▸ **Task brief**
Set down exactly, from the records below, the line with "Hodnocení obchodu (457, 1565)" through the line with "Vytvořil Shoptet", and nothing else.
[Dataset Boundary: Start]
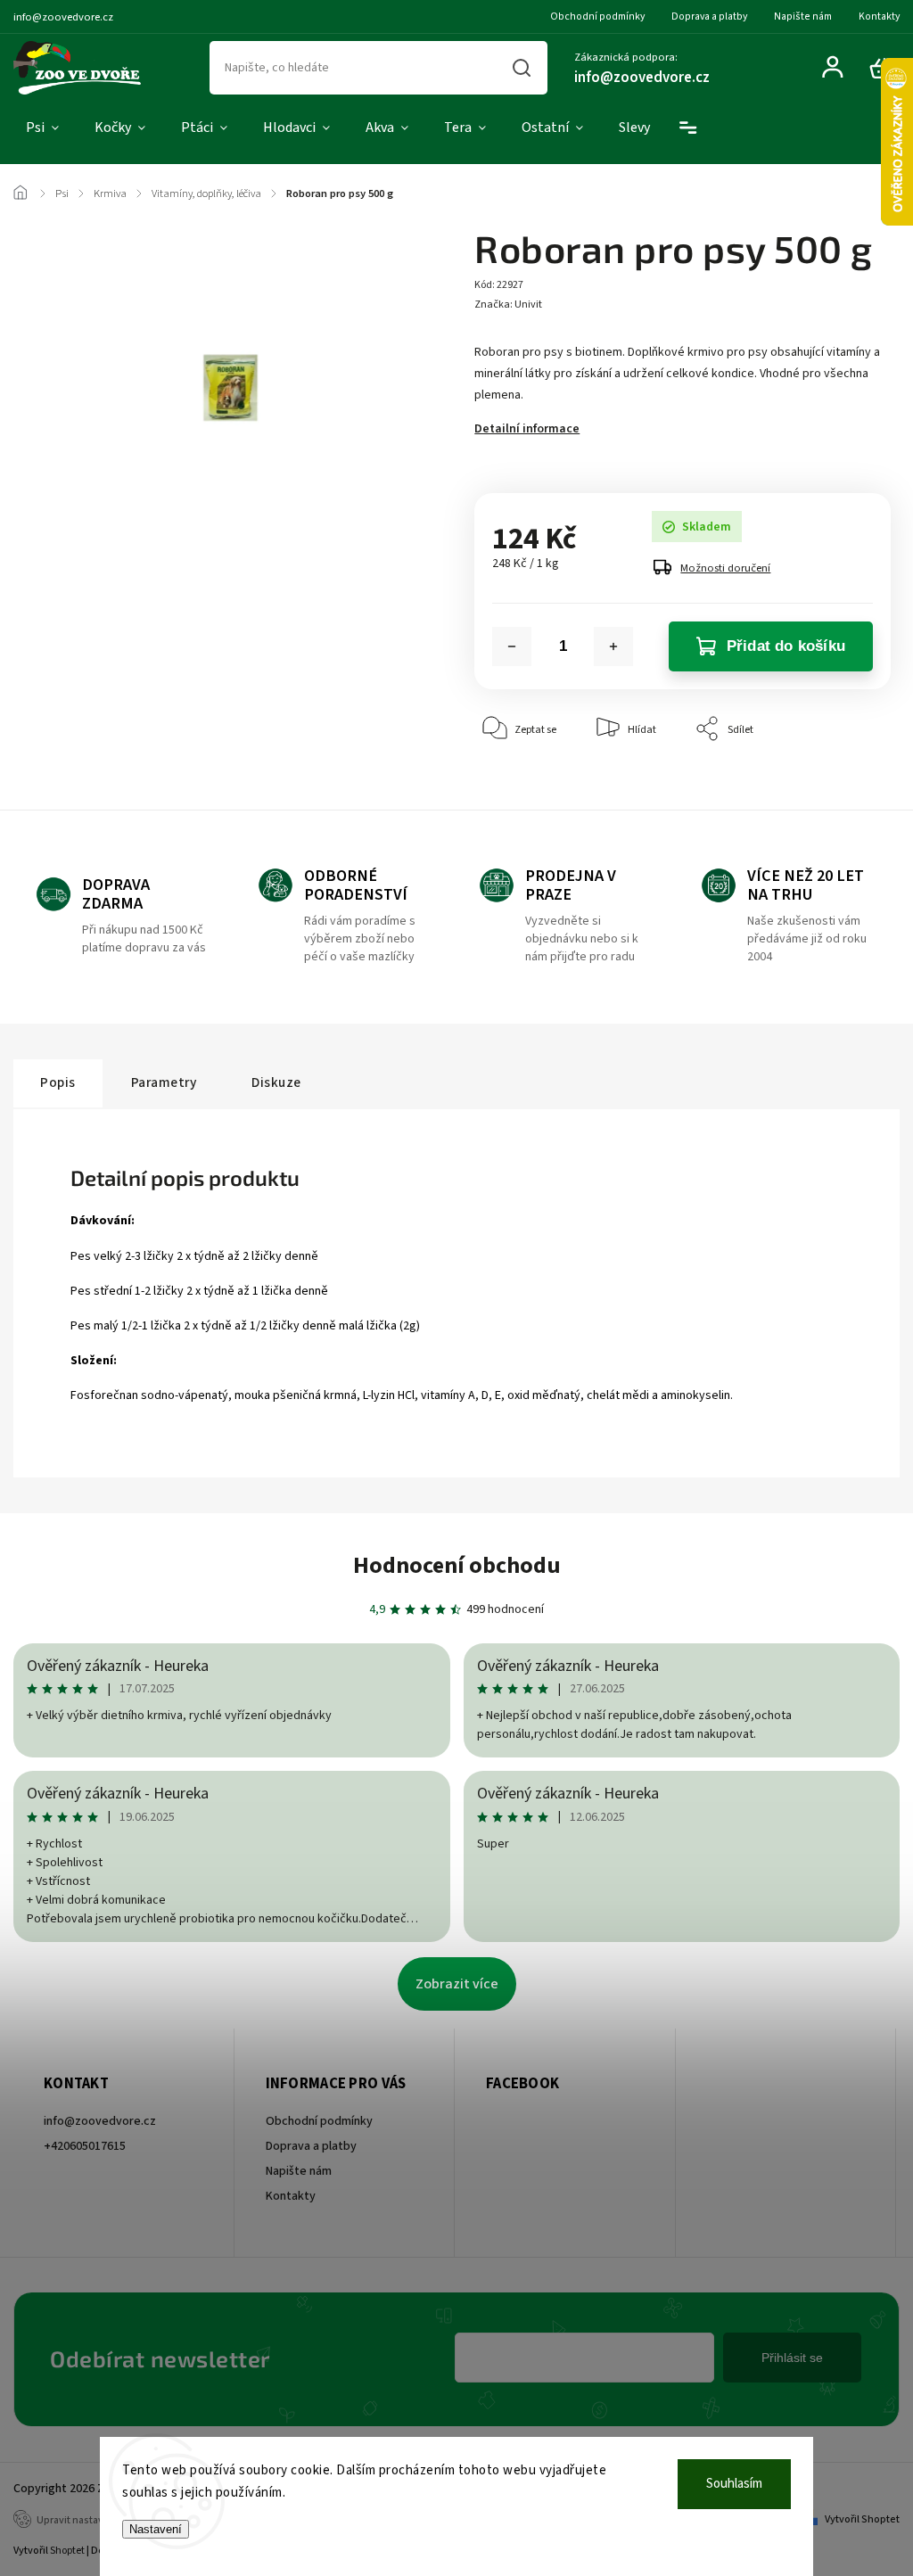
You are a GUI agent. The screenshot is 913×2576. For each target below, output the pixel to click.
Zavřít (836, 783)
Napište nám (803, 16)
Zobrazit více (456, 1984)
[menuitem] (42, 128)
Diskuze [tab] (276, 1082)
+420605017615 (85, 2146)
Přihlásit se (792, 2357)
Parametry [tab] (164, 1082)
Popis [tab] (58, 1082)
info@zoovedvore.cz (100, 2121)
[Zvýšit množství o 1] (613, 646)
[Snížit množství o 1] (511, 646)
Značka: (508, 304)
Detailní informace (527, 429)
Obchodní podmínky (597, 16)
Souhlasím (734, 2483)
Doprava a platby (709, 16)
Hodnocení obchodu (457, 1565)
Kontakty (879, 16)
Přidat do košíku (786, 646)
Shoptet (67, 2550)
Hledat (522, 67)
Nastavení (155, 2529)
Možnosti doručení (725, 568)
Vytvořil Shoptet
[Dataset Boundary: End]
[Dataset Boundary: Start]
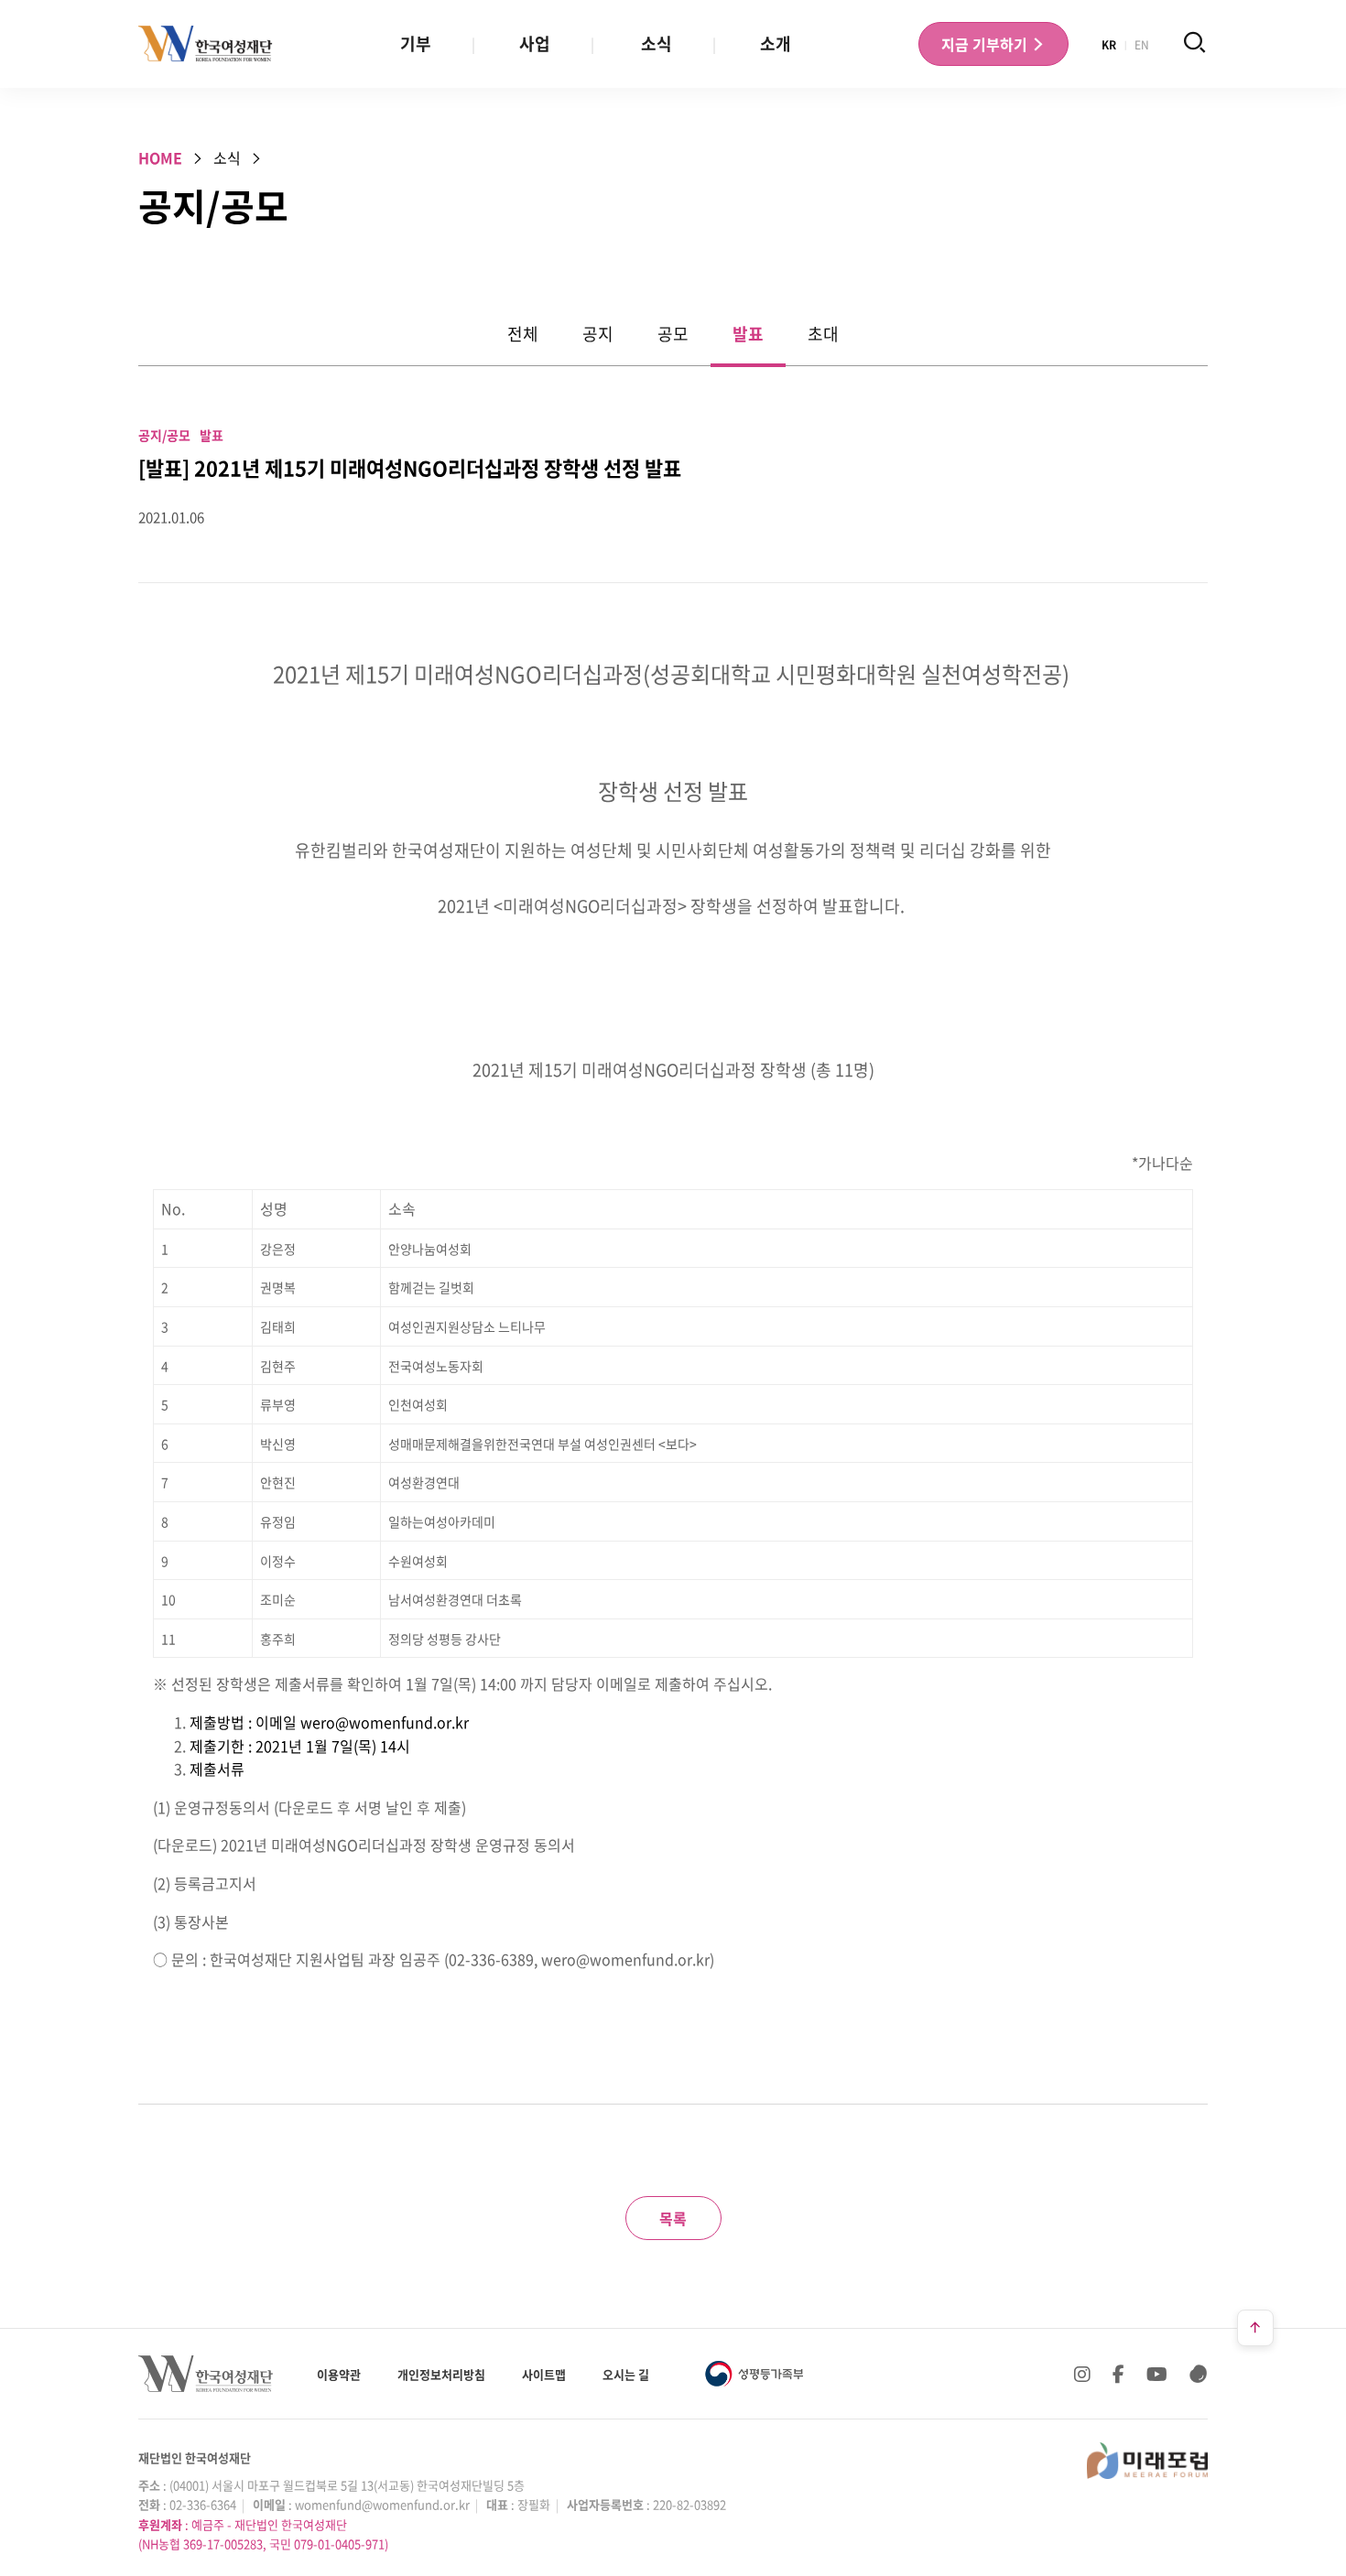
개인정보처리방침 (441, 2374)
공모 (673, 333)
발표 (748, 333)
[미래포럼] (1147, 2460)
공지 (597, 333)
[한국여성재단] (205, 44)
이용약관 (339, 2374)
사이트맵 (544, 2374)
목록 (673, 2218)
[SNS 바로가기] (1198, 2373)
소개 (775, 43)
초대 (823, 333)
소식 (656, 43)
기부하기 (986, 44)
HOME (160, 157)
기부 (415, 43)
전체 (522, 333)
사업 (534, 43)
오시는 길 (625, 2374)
[Dataset Boundary: End]
▸ **Exercise response**
Hodnocení obchodu (457, 1565)
Kontakty (879, 16)
Přidat do košíku (786, 646)
Shoptet (67, 2550)
Hledat (522, 67)
Nastavení (155, 2529)
Možnosti doručení (725, 568)
Vytvořil Shoptet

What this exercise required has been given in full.